Did you know that our Federal Government has operated without a budget for over two years? According to Eleanor Blayney, CFP® Consumer Advocate for Certified Financial Planner Board of Standards, Inc., 14.3 trillion dollars is the aggregate amount owed by U.S. consumers to their creditors and is approximately the same as the U.S. Government’s debt! If ever there was a wake-up call, not just for our elected officials in Washington D.C., but for us as responsible citizens, it’s now. What can we do now? Tend to our own debt management, improve our skills, and by doing so send a message to our elected officials that they need to get their acts together, too!

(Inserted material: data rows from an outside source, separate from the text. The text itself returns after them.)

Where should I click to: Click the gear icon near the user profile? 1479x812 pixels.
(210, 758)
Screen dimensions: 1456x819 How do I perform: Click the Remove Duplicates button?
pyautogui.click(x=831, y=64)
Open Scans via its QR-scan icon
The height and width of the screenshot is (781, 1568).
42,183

Here are five actionable items you can use now:

1) Make a list of all your debt. Get busy paying off the highest balances first. If you can, consolidate responsibly into the lowest costing debt you can obtain, staying disciplined, and tackling your debt pay down with the focus of a laser beam!
2) Get real about what you make and learn to live within that. You say you make $50K per year? Nope. You take home much less --- maybe $35K. THAT’S what you need to learn to live on. Going forward, only charge what you can afford to pay off in full every month. Don’t be like Congress --- make a budget and use it! If you go over your spending goals one month, you’ll need to CUT BACK spending in future months to get back in balance. Do it! It might be a bit painful in the short run, but so much better in the long view.
3) Separate responsible debt from irresponsible debt. An appropriate home loan that you can afford that allows you to build equity over the years and avoid rent, an affordable car purchased on a reasonable payment plan so you can get to work and take care of your family --- these are examples of responsible debt. Here’s what’s irresponsible: Borrowing money to buy an overly expensive car you can’t afford, or charging a “hot” but unnecessary addition to your wardrobe that’s outside your budget using an 18% credit card whose bill you can’t pay in full when it comes. Walk away from these temptations! You will live without them --- I promise!
4) A big asset: your credit worthiness! Protect that asset with sensible financial behavior. Without good credit it’s not only difficult to qualify for credit when you do need it for appropriate purchases, but it can even affect your ability to get a job. Right now our country is frittering away one of its most important assets: our good credit name. Don’t emulate that behavior! Spend a message to D.C. that trustworthiness matters!
5) Make a plan --- take care of your plan. Can you imagine running your home or business without a budget? It’s a recipe for disaster. It’s akin to getting on a plane and just hoping you’ll end up somewhere you might want to be and with enough fuel for the trip. Budgeting creates a blueprint for your life. Like a garden, it needs tending and nurturing, weeding and trimming. Take care of it, and you’ll be in good shape to handle life’s many complications.

And, if I could add a 6th: plan to save! Make the development and maintenance of your cash reserves a big part of your budget planning. We all run into unplanned and uninvited misadventures. Strong cash reserves and savings will allow you to weather them without crisis control. Another great message to send Washington, right? Maybe they’ll be listening this time!